Although the cast pipe, as a radiating surface, is justly condemned and now quite abandoned in residence and other works carried out in good interiors, it possesses certain distinctly good features in horticultural work, and at present there is no prospect of anything else being substituted. Glass is a rapid heat loser, and if in, say, a 15 feet greenhouse a radiator was placed at one end, there are doubts if it would afford a proper warmth at the other end, and in any case there would be a marked difference in temperature. With pipes running the whole length this ill result is quite absent. Most importantly, however, the large pipe excels in its work by holding a comparatively large volume of water. It will be realised that a large bulk of water, when it has attained a given heat, will be slower in showing a change of temperature than a smaller bulk would. This means that neither careless overstoking nor neglect will cause so serious a change of temperature in the glass-house heated by large pipes as would be the case with the smaller quantity of water held by small pipes or radiators ; and as undesired changes of temperature are particularly prejudicial to the horticulturist's work, he will always favour anything that prevents or reduces them. Briefly put, the large pipes, by holding a good bulk of water, are slow to heat and slow to cool, the former not being objectionable in this work, while the latter is a decidedly good feature.

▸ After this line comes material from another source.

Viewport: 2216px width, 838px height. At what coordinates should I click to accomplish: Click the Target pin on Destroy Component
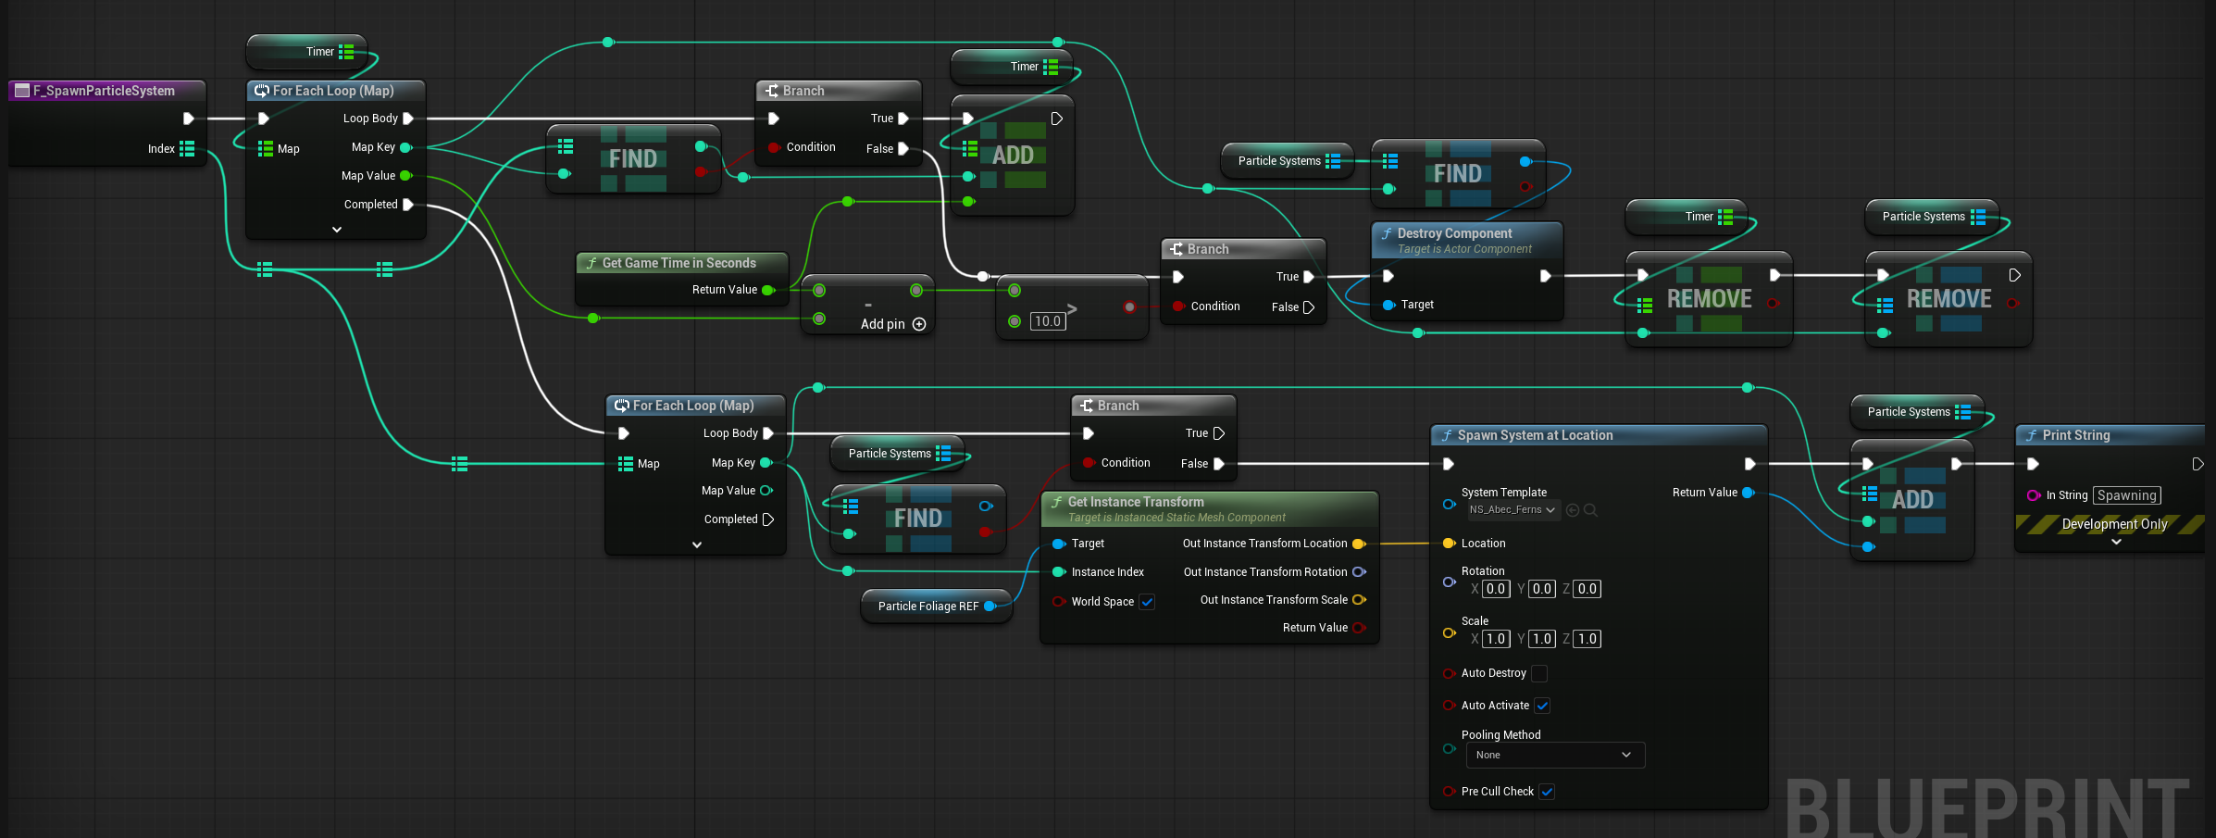(x=1388, y=305)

One of the most useful introductions for glass-house heating is the "Loughborough" boiler and its set of pipes. This type of boiler now appears in all makers' catalogues, as being not only specially suitable for nearly all small jobs, but also being easy of erection by comparatively unskilled labour. Fig. 53 illustrates this. It will be seen that no boiler pit is required, the boiler being fixed in the thickness of the greenhouse wall at one end (either end). The back of the boiler, to which the heating pipes are connected, projects inside the house ; while the front of the boiler, carrying the feeding and cleaning doors and the flue nozzle, comes outside. Thus the boiler can have all necessary attention without opening the door of the house, and the cost of fixing is greatly reduced. The heating pipes extend along the front wall inside the house and terminate in an upright box cistern. This latter appliance is ingenious as fulfilling several purposes. Without this there would require to be a siphon-end to join the pipes. This would have to be drilled and fitted with an air pipe, and then a cold-supply cistern and pipe would have to be provided and fitted. The box cistern, commonly called an expansion-box, serves all these purposes by joining the pipes, being an air vent to them (it having a loose lid), and being also a supply cistern. The joints of these complete outfits are usually of a simple kind, with a rubber ring which is compressed by screwing up two bolts. It would be quite possible to make this apparatus heat two houses by inserting an H-piece and valve to control the circulation to the second house.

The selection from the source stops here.